How Long Does it Take for Chewing Gum to Decompose?

By Rebecca Gummere

Each year millions of people consume billions of pieces of chewing gum. Made with a base of non-biodegradable materials (natural or synthetic latex, rubber or wax), discarded gum has become a sticky problem on city streets, sidewalks and in landfills.

The Cost

In the United Kingdom, estimates run as high as 400 million pounds ($600 million) a year to clean up discarded gum. According to the experts at Chewing Gum Bins, "Chewing gum is a growing problem in the local environment because it is not biodegradable and it is notoriously difficult to clean up."

Paying Up

In recent years, several cities in the U.K. sought to tax chewing gum for extra funding for gum waste removal. Chewing gum manufacturers such as Wrigley mounted a countercampaign, squashing the effort.

Chew on This

In Great Britain, local authorities slap fines of up to 80 pounds ($130) on people caught throwing gum on the street or sidewalk, with court penalties as high as 2,500 pounds ($4,000). New efforts to develop feasible recycling methods are beginning to pay off, though.

Palatable Solutions

Recycled gum is used in drainage systems under soccer fields and in athletic running tracks. A British design student has invented a process that turns chewed gum into a molding plastic.
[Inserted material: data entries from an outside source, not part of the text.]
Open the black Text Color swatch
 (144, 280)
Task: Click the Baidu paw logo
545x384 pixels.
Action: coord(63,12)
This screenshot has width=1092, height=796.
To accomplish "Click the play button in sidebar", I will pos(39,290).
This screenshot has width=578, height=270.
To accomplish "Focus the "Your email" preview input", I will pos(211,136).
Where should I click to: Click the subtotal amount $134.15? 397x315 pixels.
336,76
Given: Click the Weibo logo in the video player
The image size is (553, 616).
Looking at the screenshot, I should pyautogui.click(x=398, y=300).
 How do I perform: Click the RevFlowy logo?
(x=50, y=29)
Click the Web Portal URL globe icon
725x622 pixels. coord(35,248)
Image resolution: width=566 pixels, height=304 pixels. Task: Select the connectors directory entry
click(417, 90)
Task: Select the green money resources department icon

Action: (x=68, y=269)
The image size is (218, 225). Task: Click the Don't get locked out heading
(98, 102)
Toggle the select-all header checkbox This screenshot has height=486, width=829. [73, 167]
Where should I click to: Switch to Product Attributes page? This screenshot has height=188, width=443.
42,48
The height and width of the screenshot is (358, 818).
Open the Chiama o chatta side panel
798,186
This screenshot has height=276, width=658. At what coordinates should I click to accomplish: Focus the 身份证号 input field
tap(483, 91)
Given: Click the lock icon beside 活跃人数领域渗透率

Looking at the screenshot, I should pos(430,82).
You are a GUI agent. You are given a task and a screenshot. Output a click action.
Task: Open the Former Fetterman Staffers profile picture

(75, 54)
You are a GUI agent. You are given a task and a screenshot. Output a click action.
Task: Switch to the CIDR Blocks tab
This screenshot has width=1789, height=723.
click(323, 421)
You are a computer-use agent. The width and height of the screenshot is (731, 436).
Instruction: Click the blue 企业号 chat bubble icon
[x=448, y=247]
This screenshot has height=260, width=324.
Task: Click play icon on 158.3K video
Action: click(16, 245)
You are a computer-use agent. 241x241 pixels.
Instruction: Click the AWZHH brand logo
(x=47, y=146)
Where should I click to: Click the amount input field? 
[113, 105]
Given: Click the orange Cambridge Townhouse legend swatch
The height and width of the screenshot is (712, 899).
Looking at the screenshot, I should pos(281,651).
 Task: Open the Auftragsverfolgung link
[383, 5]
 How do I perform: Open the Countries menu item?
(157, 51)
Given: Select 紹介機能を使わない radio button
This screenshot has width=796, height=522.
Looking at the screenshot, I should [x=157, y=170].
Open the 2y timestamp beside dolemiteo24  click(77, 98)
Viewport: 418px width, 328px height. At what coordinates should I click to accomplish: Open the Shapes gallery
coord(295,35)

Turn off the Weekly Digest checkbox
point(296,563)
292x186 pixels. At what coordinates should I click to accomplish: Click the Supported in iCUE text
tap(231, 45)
Used gum is collected in containers called Gum Drops and recycled into new Gum Drops containers, helping keep city streets cleaner.

Green Your Gum

Newly developed Chicza Rainforest Gum loses its stickiness when discarded and turns to powder within six weeks, making it the world’s first biodegradable chewing gum. Currently available only in the U.K., a pack of 12 pieces sells for 1.40 pounds ($2). A company spokesman says they hope to bring Chicza to the United States by the fall of 2010.